哦,已经看到代码库有 minio 的相关代码了。

from layotto.

fengmk2 avatar fengmk2 commented on July 16, 2024 1

https://github.com/mosn/layotto/blob/main/docs/en/api_reference/api_reference_v1.md#spec.proto.runtime.v1.ListFileRequest
ListFile 的参数还不够,单目录文件数会非常多的,没法一次性返回。需要类似 oss 那样带上分页参数,ListFileResp 也需要返回分页游标数据。

from layotto.

wenxuwan avatar wenxuwan commented on July 16, 2024 1

https://github.com/mosn/layotto/blob/main/docs/en/api_reference/api_reference_v1.md#spec.proto.runtime.v1.ListFileRequest ListFile 的参数还不够,单目录文件数会非常多的,没法一次性返回。需要类似 oss 那样带上分页参数,ListFileResp 也需要返回分页游标数据。

  • 对于prefix,采用 buketName + ”/“ + ”prefix“的形式,如果bucketName是空,sdk就传空,也就是 /prefix的形式,默认开头第一个字段对oss来说永远是bucketName,layotto测截取/前面的值作为bucketName。
  • 分页可以做,minio目前的v6版本支持不了分页,v7版本可以。这个可以做下升级。

对于list的返回值,目前是个文件名列表,需要增加一下文件信息吗?看了一下common的有下面几个字段:

  • Size 文件大小
  • Name 文件名字
  • LastModified 最后编辑时间。

from layotto.

wenxuwan avatar wenxuwan commented on July 16, 2024 1

@wenxuwan 还有一个查询文件元信息或者探测文件是否存在的接口,也需要看看 https://help.aliyun.com/document_detail/31984.htm?spm=a2c4g.11186623.0.0.77af5d7aqqsyje#reference-bgh-cbw-wdb

否则目前判断文件是否存在,必须是一个 get stream ,抛异常才能知道是否存在,开发者使用体验比较差的。
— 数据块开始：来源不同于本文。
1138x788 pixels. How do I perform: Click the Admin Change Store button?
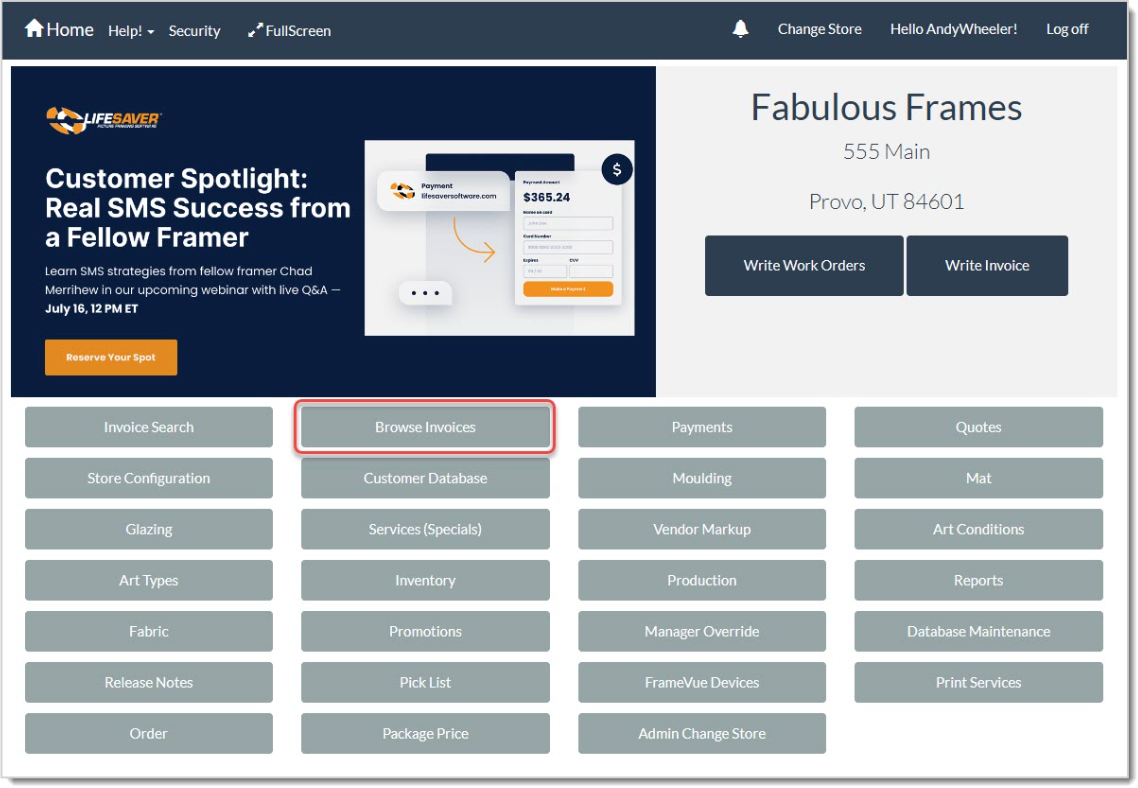702,733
我以 js 举例你看看。

// throw error
      await assert.rejects(
        async () => {
          const filepath = join(tmpfileDir, name);
          const stream = await client.file.get({
            storeName,
            name,
          });
          await pipeline(
            stream,
            createWriteStream(filepath),
          );
        },
        (err: any) => {
          // console.error(err);
          assert.equal(err.code, 13);
          assert.match(err.message, /StatusCode=404, ErrorCode=NoSuchKey/);
          return true;
        }
      );

嗯,这个有在设计的最近,接口已经定义了,可以一起看下

//判断文件/文件夹/Bucket是否存在
rpc FileExists(FileExistsRequest) returns (FileExistsResponse){}
message FileExistsRequest {
  //
  string store_name = 1;
  // The name of file/directory/bucket you want to check
  string name = 2;
  // The metadata for user extension.
  map<string,string> metadata = 4;
}

message FileExistsResponse{
	  bool success = 1;
}

from layotto.

wenxuwan avatar wenxuwan commented on July 16, 2024 1

本期将对接口和实现进行以下变动:

  • 新增接口:
1.判断文件是否存在

	rpc FileExists(FileExistsRequest) returns (FileExistsResponse){}

	message FileExistsRequest {
	  //
	  string store_name = 1;
	  // The name of file you want to check
	  string name = 2;
	  // The metadata for user extension.
	  map<string,string> metadata = 3;
	}

	message FileExistsResponse{
		  bool success = 1;
	}

2.查看文件的元数据

	rpc GetFileMeta(FileMetaRequest) returns (FileMetaResponse){}

	message FileMetaRequest{
		FileRequest request = 1;
	}

	message FileMetaResponse{
		FileMeta response = 1;
	}

	message FileMeta{
		map<string,string> metadata = 1;
	}
  • 修改接口:
1.修改list的resp信息:
 返回文件的具体信息,同时返回marker支持分页查询。
	message FileInfo {
	    // The name of file
	    string file_name = 1;
	    // The size of file
	    int64 size = 2;
	    // The modified time of file
	    String last_modified = 3;
	    // The metadata for user extension.
	    map<string,string> metadata = 4;
	}

	message ListFileResp {
	  repeated FileInfo files = 1;
          string marker = 2;
	}
1.修改list的req信息:
   
   增加marker,支持分页
    message ListFileRequest {
      FileRequest request = 1;
      int page_size = 2;
      string marker = 3;
    }
  • 实现部分
  1. 对于prefix,采用 buketName + ”/“ + ”prefix“的形式,如果bucketName是空,sdk就传空,也就是 /prefix的形式,默认开头第一个字段对oss来说永远是bucketName,layotto测截取/前面的值作为bucketName。sdk可以不用在metadata里面再传递bucket,prefix信息,而是直接以该形式传递过来,component做对应的处理截取。
    2.List支持分页查询

上述改动对于已经使用的GET,PUT,DEL接口没有影响。

from layotto.

wenxuwan avatar wenxuwan commented on July 16, 2024 1

是不是没有必要单独增加一个 FileExists 接口,用 GetFileMeta 就可以了,比如 GetFileMeta 一个不存在的 Object,只需要返回错误码 codes.NotFound,另外所有接口有详细的错误码定义吗?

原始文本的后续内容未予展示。